Blood Creek (2009)
3/10
Nazi Necromancers?
23 September 2009
Warning: Spoilers
For the third time this year comes a movie that on paper sounds like good ol' fashioned campy Nazi fun, and then turns out to be something quite a bit different than its premise, turning it in directions it really doesn't need to go. This one comes way of Joel Schumacher, the world's most uneven and undependable filmmaker, and this is probably the film that reflects that the most: uneven, undependable. There's a good idea and a good story here, but instead Schumacher actually goes the Uwe Boll route (and you'd think he'd know better...) and just add things that don't make sense. Like dialog about Iraq. And voice-over narration. That repeats itself.

It takes a good twenty minutes before anything that happens really becomes clear. First we get a completely unnecessary prologue of the Nazi coming to a German immigrant farmhouse in the US that seems more like a chance for Schumacher to play around with Sin City-like neo-noir lighting and extreme contrast black-and-white effect. This prologue would help immensely for the understanding of what happens in the rest of the movie if it weren't for the fact that it's all explained later, again, by dialog, in a much more succinct and interesting fashion. Then we get this completely unnecessary transition where our hero, a physician, is somehow involved with some violent bloody something or another that involves a man dying of blood-lose and some woman wigging out. What this has to do with the story is establish that he's a physician. Which he then explains later in dialog, in a much more succinct and interesting fashion. THEN we get this bitter argument between our hero the physician and his father over his brother, who has been missing for two years, and how much his father appreciates the brother more for going to Iraq and being a hero. Which is explained later in dialog, in a much more succinct and interesting fashion.
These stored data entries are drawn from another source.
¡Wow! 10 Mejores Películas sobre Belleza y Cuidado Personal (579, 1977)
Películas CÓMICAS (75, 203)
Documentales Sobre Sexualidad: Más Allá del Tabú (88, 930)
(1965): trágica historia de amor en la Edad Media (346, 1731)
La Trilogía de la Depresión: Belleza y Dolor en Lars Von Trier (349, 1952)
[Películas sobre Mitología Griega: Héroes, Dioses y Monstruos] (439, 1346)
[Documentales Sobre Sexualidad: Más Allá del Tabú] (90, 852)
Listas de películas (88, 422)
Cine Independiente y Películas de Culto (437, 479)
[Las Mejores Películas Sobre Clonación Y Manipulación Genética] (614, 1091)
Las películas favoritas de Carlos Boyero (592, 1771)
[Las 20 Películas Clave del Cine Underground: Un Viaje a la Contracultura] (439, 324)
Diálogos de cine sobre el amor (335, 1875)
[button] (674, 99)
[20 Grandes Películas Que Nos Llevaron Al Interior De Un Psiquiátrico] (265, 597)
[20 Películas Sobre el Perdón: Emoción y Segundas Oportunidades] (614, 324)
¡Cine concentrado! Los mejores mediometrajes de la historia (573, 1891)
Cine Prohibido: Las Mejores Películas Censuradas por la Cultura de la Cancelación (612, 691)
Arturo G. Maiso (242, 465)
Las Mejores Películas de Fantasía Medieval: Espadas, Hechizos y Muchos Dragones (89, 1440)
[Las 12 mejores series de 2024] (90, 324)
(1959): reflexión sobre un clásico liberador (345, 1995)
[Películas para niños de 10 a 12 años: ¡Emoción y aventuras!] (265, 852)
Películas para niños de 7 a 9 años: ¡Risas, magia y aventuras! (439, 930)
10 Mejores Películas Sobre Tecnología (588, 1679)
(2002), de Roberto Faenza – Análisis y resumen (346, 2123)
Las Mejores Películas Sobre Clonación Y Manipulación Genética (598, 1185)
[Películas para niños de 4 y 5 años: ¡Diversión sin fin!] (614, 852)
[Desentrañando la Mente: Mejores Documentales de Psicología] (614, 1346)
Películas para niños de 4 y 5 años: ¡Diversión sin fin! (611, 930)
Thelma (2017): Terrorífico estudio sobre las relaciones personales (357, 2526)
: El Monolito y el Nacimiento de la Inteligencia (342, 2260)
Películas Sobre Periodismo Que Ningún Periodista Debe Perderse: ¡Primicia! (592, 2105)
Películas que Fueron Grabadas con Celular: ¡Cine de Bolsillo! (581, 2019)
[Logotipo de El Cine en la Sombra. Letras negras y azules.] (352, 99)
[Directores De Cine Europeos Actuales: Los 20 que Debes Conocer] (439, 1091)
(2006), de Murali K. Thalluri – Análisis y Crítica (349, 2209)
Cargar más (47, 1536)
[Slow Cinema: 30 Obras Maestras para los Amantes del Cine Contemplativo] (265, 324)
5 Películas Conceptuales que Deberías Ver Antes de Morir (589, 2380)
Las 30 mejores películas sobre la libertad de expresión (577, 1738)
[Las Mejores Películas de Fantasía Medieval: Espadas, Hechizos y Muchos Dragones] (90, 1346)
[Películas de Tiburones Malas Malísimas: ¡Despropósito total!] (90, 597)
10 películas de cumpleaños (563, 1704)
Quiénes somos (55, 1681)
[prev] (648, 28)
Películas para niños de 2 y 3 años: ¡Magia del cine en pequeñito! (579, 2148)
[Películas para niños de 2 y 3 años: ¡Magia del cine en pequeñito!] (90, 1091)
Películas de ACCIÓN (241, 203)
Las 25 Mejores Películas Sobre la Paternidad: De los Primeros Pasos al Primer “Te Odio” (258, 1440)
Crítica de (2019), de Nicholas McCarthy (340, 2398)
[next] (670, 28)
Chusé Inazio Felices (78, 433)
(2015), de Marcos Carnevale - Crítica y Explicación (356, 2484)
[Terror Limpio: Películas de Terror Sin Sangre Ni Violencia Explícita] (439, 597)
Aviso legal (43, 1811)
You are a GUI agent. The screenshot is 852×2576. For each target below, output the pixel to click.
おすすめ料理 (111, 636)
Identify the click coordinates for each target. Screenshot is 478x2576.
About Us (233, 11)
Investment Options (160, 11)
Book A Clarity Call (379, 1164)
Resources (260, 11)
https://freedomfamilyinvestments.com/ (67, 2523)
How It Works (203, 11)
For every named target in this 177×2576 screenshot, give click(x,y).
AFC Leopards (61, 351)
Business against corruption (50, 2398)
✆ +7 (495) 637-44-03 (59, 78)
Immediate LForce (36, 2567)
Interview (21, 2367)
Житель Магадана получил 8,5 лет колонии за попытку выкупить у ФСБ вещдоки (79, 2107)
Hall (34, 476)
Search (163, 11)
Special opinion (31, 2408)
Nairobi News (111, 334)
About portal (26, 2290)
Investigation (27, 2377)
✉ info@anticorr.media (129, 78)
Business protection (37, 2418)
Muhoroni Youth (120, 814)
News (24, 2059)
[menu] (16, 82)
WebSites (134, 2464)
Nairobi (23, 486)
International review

Finally in the middle of a completely unnecessary dream sequence that explains the brother's disappearance (something that's explained later in dialog, in a much more succinct and interesting fashion), brother guy returns and drags physician boy off to the middle of the woods to some farmhouse populated by weird people, and they go around busting stuff up and threatening the people's lives and yelling at each other and what the heck is going on? At roughly this point the movie finally becomes interesting in a "What is happening here, and who is the badguy, and what was done?" sort of way until it finally gets established that the farm people are the never-aging caretakers of the Nazi necromancer from scene one, who have been keeping him from breaking out into the world and becoming more powerful than we can possibly imagine, only tonight, on a lunar eclipse, he is going to make one last bid to take over the world. FINALLY. I knew this movie was going somewhere!

And from there it's some pretty decent action horror, albeit tone deaf. If there's anything going for this movie, it is that the action is relentless and very few characters really get a moment to breathe. Otherwise it's hard to really differentiate when we're supposed to be scared, excited, thrilled, or really feel much of anything because nothing really slows down long enough to build a sense of tension or drama in the scenes. One scene becomes another in rapid succession and it's pretty easy to let the movie charge ahead at its own expense while deciding not to really care yourself. Meanwhile the dialog is absolutely ridiculous and gratuitous, all of this "Our father loved you more!" "You don't know what happened to me in Iraq!" "You don't understand what it's like being held in thrall by a Nazi necromancer!" "Who's the real victim here!" type of stuff that would be poignant character development in a slow-building drama where characters finally let themselves go over a cup of tea or something, but is absurd to be shouting at each other while being chased down by a 100 year old guy with a face he keeps peeling off and an eye growing out of his forehead.

It's not often this happens, but, this movie should be remade immediately. There are some really nice ideas that could make for a very entertaining and interesting movie if you cut the Iraq stuff, the Nazi stuff, the family drama stuff, and actually let some mystery and suspense build by getting characters to discover things instead of have everything explained to you in flat, wooden dialog. Worse is when, at the end, a bit of voice-over repeats what a character stated less than a minute before hand, showing indeed one of those pesky and annoying horror movie motifs where apparently the director or producer or maybe the studio or something decided that the audience wasn't intelligent enough to get the point (plus, it leads the way to a possible sequel, which is predictable). Honestly, it's a conceptual misfire. Somebody should grab this idea and, with a bit more creativity and an actual plot structure, make a good movie out of it.